According to a previous report, renal tubular secretion is affected by the ratio of non-bonding and the transporters and it is an important eliminatory mechanism for almost half of the drugs that show their ion formation by their physiological pH [16]. Anion transporters and cation transporters are inherent in human kidneys; anionic drugs are mediated by anion transporters, and cationic drugs are mediated by cation transporters, and ampholytic drugs are mediated by anionic transporters in order to be excreted into the urine [17]. In this study, the odds ratios of anionic and ampholytic drugs were high. However, it is necessary for anionic and ampholytic drugs to flow against the potential electric difference in order to be taken from the renal basement membrane into the cell. Hence, our study suggested that there are some associations between the transporters concentrating drugs in the cells and drug-induced renal nephrotoxicity. The association between them was suggested in the univariate logistic regression analysis on HAC and HDO, but HAC and HDO were not selected in the multiple logistic regression analysis. Because of this the association between transporters concentrating drugs in the cells and drug-induced renal nephrotoxicity was considered low.

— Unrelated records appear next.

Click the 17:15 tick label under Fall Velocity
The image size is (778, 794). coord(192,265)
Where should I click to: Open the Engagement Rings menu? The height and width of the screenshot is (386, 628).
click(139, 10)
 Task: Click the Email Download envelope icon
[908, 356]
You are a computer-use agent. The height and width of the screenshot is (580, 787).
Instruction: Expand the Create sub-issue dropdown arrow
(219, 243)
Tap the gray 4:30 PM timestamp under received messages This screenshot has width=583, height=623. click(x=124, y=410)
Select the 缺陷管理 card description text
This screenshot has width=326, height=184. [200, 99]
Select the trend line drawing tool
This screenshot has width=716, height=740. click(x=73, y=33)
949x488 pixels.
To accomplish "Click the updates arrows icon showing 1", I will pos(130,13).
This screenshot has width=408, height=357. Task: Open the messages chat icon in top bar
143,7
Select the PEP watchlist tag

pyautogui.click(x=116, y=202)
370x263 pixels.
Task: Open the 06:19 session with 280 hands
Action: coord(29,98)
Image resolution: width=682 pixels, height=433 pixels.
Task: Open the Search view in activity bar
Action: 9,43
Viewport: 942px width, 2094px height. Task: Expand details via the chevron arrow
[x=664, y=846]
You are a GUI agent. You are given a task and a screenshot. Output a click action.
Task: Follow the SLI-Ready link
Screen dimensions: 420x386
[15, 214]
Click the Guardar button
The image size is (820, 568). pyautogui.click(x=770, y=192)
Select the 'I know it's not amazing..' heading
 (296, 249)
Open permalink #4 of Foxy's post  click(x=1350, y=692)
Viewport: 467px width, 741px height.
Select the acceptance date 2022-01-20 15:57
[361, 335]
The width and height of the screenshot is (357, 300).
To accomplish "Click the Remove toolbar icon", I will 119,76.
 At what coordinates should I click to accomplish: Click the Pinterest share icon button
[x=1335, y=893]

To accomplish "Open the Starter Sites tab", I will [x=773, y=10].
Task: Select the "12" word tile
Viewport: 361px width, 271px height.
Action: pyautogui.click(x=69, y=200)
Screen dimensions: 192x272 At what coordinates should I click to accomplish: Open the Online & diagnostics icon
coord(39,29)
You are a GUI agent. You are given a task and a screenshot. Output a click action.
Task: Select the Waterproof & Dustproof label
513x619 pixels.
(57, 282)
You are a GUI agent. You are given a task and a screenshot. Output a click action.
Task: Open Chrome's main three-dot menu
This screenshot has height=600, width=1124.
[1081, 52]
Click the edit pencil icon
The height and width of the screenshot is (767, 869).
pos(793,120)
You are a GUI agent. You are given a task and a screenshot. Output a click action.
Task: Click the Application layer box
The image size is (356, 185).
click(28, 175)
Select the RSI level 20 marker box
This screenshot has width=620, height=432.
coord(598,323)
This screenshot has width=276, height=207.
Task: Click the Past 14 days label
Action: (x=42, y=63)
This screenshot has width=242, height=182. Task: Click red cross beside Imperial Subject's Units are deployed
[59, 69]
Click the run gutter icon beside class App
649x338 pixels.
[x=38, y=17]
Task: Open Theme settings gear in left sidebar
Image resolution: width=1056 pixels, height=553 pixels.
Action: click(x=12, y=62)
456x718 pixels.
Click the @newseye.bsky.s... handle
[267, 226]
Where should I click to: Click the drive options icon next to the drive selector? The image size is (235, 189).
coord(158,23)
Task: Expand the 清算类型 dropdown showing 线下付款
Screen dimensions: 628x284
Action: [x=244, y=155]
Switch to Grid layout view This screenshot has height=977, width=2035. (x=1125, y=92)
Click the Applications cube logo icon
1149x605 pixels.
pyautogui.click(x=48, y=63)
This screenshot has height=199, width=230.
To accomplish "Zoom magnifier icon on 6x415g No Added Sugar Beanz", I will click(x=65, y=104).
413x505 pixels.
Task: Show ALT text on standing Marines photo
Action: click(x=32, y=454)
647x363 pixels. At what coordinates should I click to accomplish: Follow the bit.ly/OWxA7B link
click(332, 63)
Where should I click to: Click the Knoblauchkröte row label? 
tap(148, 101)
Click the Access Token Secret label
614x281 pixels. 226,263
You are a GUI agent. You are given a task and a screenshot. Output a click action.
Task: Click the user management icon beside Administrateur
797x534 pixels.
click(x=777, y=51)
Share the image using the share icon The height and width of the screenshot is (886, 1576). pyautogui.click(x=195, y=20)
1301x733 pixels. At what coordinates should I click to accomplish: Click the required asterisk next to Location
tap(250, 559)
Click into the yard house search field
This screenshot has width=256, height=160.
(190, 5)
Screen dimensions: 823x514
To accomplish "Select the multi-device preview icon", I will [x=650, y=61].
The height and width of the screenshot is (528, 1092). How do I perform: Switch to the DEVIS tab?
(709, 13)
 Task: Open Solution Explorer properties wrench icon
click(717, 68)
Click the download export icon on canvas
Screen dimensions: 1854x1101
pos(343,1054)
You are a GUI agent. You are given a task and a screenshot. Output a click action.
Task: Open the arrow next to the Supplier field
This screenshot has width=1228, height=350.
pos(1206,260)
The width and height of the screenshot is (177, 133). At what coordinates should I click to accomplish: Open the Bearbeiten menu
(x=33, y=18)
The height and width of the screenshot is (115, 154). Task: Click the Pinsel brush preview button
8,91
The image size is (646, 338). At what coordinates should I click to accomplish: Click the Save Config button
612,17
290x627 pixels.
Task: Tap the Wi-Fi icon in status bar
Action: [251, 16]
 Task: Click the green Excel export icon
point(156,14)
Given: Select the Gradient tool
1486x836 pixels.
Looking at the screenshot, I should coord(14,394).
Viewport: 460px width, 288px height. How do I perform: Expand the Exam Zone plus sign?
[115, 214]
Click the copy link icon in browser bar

We used CARPIS for the case drug group in order to extract drugs that are clearly associated with drug-induced renal nephrotoxicity and therefore did not need to use large-scale databases that included spontaneous ADR reports. Spontaneous ADR reports in large-scale databases are often ambiguous about the reliability of data and the causal associations between data and drugs [18]. On the other hand, many ADR that can be problematic in clinical practice have been reported in CARPIS. Moreover, the causal associations have been investigated clearly, and the information is sufficient. However, there are limitations to CARPIS: 1) there is a time lag, 2) minor ADR are unlikely to be reported, and 3) we cannot investigate every possible adverse reaction reported. Those factors could lead to underestimating the risk of the drugs we extracted that are associated with nephrotoxicity.
It is necessary to develop appropriate strategies to manage this possible risk during the development of a drug and after it goes on the market in order to ensure safety. It is possible that the 7 types of data in this study were not sufficient for complete analysis, but we applied all available and practical data from the package inserts, drug interview forms, and structural formulae. We suggest that the data is considered sufficient to prevent potential risks and compensate for the lack of information at the time of drug approval or after marketing.